:: Material for this task ::
== Segment start ==
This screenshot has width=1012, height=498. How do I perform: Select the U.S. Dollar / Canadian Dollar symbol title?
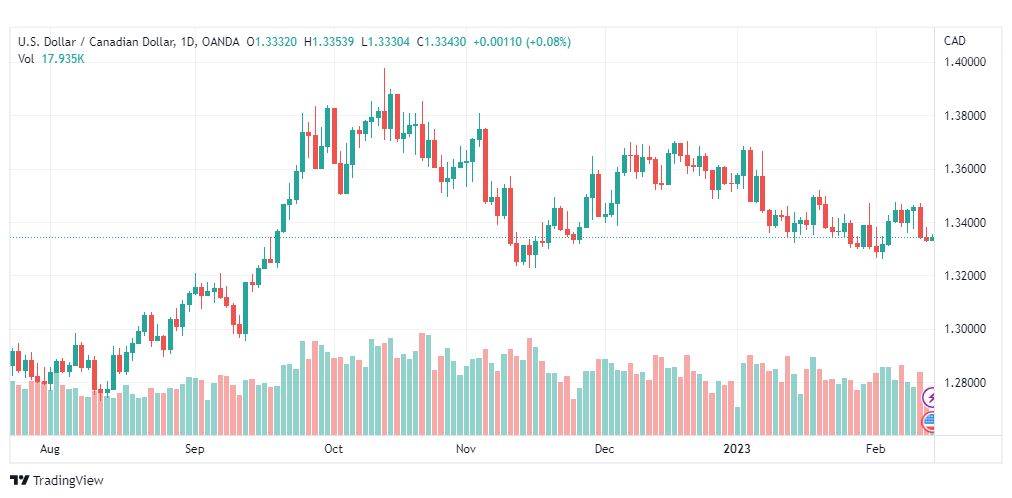point(96,42)
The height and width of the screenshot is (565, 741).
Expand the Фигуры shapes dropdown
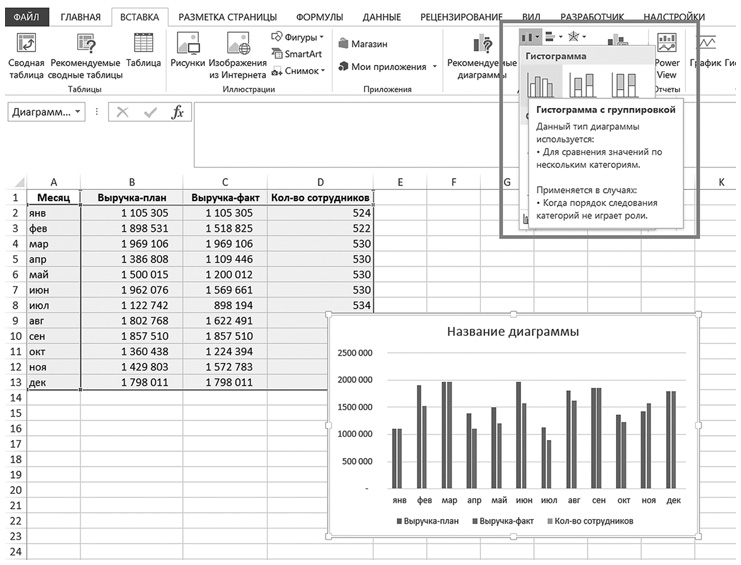tap(298, 37)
== Segment end ==
:: Work to be completed ::
Pictures aside, please output the whole listing exactly as it appears above.

:: Exercise result ::
This screenshot has width=1012, height=498. How do I perform: Select the U.S. Dollar / Canadian Dollar symbol title?
point(96,42)
The height and width of the screenshot is (565, 741).
Expand the Фигуры shapes dropdown
tap(298, 37)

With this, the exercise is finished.